In my writing, I return to the cactus and sagebrush flats, the rugged hills and coulees of the prairie where I spent the bulk of my life. The essays in Breaking Clean address our western mythology and the complex issues that face rural communities today, from the perspective of one woman who lived them--an insider's view of isolation and solitude, private ownership and public lands, corporate ranches and the husband/wife partnerships they replace. A decade after leaving Phillips County, I find that place defines my voice as a writer as surely as it once defined my life.

On Writing the Book:

I wrote the title essay, "Breaking Clean", in one evening as a classroom assignment when I was a second year journalism major at the University of Montana. It was for a literature class called Montana Writers, led by the passionate and energetic Professor William Bevis. As part of our mid-term project, he assigned us to "write your Montana experience" in four pages or less. As a 30-something ex-ranchwife, third generation Montanan, my story was more difficult to capture in four typewritten pages than those of my classmates, most of whom were under twenty and could not count the months of their "Montana experience" on their fingers. Still, I gave it a shot. Ever attentive to duty, I squeezed the first three decades of my life onto four pages--only by fudging the line spacing and margins did I make it fit--and in the process of compressing scenes, I accidentally wrote a segmented essay. I turned it in, and went on with my journalism studies. A couple of weeks later, I felt exposed and a bit reluctant when Prof. Bevis approached me in class and asked permission to read my essay aloud. He was kind and adamant, and finally I agreed. What happened next changed my life. He read "Breaking Clean" to an auditorium full of students who didn't know who I was, and for fifteen minutes I watched their rapt faces as they absorbed my story, my words. My life. I listened as his voice paused, then broke, at the ending line, and he turned his back on his class to compose himself. For the first time, I felt the power of the written word from the other side, from the writer's side. I spent the night awake, rethinking the epiphany and the uncertainty of that moment in Professor Bevis' class. The next day I added an English/Creative Writing major to my journalism major.

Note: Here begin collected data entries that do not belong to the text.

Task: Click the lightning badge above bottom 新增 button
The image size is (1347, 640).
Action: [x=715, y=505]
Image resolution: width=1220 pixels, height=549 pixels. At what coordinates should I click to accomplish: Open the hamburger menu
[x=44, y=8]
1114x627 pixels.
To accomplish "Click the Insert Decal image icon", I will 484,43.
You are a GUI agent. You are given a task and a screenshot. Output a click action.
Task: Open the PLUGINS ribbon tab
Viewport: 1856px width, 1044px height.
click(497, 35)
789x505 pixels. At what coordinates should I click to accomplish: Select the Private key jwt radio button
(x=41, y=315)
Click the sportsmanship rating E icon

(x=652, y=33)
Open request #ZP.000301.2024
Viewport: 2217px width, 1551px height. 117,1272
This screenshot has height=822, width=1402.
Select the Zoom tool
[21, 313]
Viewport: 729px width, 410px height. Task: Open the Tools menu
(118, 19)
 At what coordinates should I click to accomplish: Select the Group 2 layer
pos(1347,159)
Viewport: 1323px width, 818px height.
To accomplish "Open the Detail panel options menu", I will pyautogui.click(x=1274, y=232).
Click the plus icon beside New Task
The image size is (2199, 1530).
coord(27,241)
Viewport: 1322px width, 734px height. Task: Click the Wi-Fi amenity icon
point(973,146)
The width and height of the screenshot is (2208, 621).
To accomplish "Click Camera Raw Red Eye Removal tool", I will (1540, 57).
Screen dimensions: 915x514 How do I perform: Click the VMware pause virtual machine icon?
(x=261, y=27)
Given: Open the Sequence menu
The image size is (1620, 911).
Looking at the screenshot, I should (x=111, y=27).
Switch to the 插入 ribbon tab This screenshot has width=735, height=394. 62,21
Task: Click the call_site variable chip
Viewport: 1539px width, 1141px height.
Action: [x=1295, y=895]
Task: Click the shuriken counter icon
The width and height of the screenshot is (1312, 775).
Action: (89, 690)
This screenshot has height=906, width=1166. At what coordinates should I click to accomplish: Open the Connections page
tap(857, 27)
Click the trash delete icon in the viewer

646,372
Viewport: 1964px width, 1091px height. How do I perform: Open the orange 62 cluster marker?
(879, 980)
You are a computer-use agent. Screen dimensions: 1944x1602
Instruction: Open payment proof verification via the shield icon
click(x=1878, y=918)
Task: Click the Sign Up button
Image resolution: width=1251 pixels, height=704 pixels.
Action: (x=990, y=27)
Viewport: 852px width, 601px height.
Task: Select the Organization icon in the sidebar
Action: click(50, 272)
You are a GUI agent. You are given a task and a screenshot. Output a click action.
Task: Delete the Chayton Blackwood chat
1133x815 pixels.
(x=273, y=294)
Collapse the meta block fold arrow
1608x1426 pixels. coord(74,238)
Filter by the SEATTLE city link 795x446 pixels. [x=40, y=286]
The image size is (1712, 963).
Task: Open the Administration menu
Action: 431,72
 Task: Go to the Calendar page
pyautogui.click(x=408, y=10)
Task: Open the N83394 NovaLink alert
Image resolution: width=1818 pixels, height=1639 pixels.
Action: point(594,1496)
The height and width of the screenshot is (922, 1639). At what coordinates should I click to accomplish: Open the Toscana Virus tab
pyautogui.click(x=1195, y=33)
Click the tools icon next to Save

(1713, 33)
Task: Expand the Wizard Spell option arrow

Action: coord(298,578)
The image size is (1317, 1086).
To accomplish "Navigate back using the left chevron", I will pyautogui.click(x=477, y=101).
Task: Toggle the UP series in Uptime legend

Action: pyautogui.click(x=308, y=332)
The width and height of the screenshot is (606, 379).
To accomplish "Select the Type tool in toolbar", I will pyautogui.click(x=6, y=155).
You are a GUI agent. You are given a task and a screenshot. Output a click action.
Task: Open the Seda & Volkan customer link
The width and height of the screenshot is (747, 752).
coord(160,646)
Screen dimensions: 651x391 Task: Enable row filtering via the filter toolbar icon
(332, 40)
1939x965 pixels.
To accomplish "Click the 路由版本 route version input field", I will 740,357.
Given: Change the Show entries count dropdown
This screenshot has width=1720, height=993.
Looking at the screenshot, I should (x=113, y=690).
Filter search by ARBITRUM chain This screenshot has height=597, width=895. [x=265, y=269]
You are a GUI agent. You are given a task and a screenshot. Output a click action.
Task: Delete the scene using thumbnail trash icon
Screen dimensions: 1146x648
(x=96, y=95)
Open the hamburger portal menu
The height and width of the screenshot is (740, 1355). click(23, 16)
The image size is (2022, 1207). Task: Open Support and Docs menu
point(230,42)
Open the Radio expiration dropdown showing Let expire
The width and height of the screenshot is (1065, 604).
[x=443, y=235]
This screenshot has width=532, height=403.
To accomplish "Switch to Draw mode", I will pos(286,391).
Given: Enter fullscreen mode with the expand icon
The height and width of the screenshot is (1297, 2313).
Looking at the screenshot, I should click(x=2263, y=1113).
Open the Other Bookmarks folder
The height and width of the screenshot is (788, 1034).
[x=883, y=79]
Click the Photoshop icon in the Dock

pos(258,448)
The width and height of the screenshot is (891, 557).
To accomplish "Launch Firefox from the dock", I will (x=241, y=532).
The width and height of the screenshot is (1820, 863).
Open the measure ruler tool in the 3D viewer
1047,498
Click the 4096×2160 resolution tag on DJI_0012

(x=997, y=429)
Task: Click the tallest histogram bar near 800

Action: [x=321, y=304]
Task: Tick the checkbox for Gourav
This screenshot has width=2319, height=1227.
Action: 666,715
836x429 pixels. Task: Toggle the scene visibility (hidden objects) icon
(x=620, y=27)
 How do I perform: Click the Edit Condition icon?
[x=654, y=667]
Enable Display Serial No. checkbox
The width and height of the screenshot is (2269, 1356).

The next step is the writer's equivalent to being discovered in a malt shoppe. In 1992 I sold the Montana Writer's essay, which I had titled "Breaking Clean," to Northern Lights magazine for 10 cents per word. I used the money to buy a second-hand washing machine I could otherwise not afford. I thought it was a pretty great deal, but as a bonus, I received some wonderful mail when the essay was published. One letter came from West Hollywood, a literary lawyer who met me on a trip to Missoula that summer, and offered to take my three completed essays--all classroom assignments--to New York editors on speculation. I was a first year graduate student with little to lose and everything to gain, so I shrugged and said, why not? I never expected anything to come of it. But what came of is was a contract. I was the envy of my graduate school class. But I had two years of graduate school to complete, three kids to get launched, and a living to make. Now, finally, after ten years of doing what I had to do and writing on the sly, it's a book.

On Fields of Interest and Study:

All my fields are little weedy ones. I bake and decorate gourmet wedding cakes. I cook at the local homeless shelter for a few weeks during summer vacation--hey it's great. I was crowned Queen of Mac and Cheese by the fellas. I love cats and refuse to live without at least one. I began collecting turtles in 1992, having adopted the turtle as my writer's totem: slow but steady, baby. No, I do not mean real live turtles, but those of wood and clay. I study/read/am compelled by any good literary nonfiction, 19th Century women's writing, western literature, first person accounts, and most well-rendered travesties of nature and nurture.